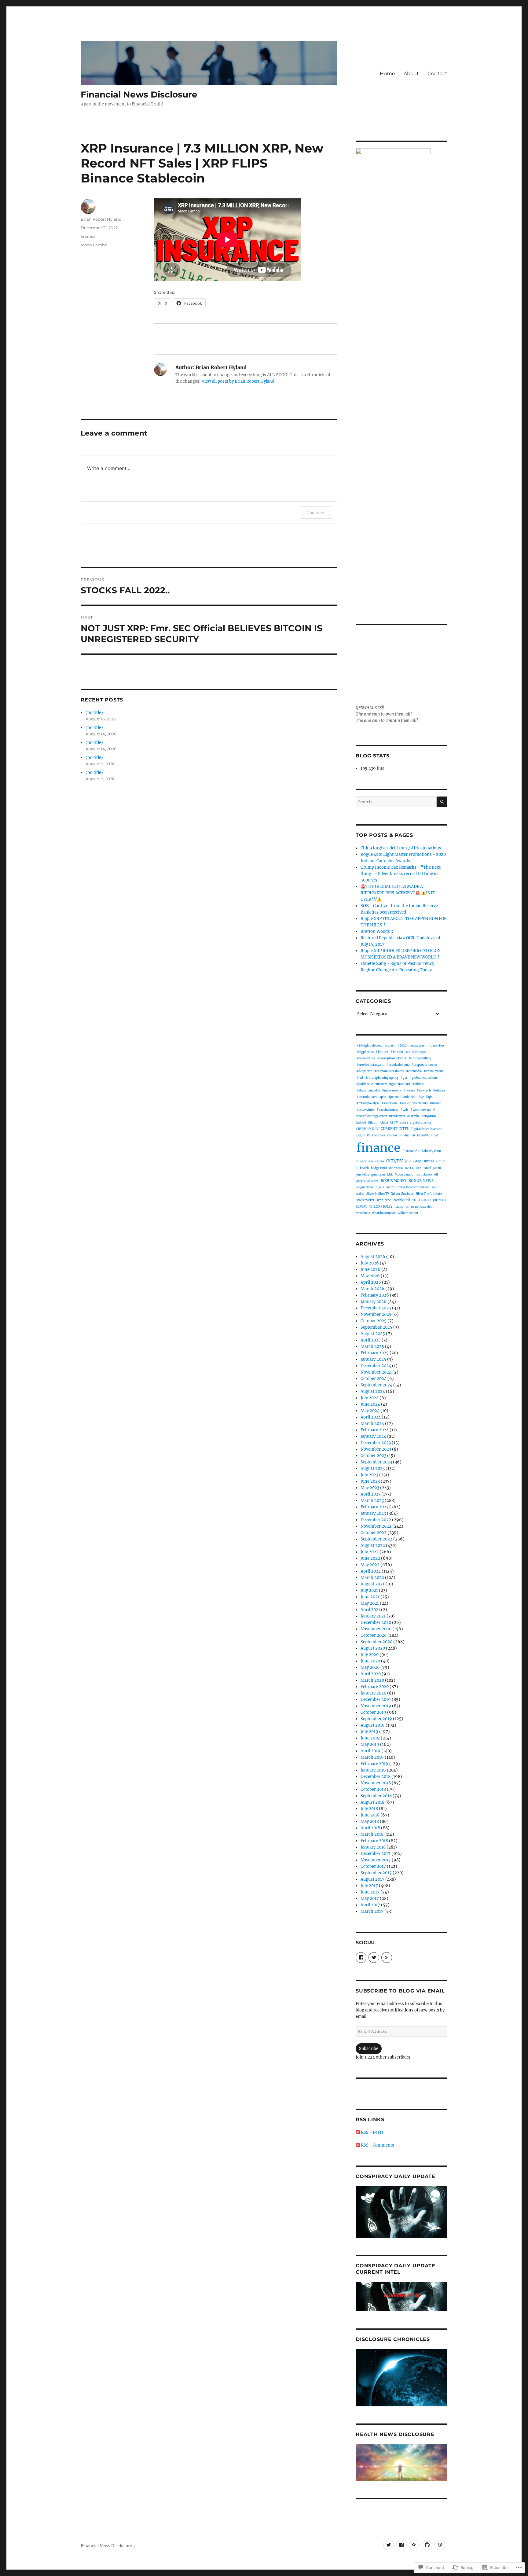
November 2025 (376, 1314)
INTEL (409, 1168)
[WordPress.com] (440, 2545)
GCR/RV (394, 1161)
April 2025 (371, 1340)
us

ACTION ITEM:
A word-for-word retyping of every record is required, without the pictures.

TASK ANSWER:
November 2025 (376, 1314)
INTEL (409, 1168)
[WordPress.com] (440, 2545)
GCR/RV (394, 1161)
April 2025 (371, 1340)
us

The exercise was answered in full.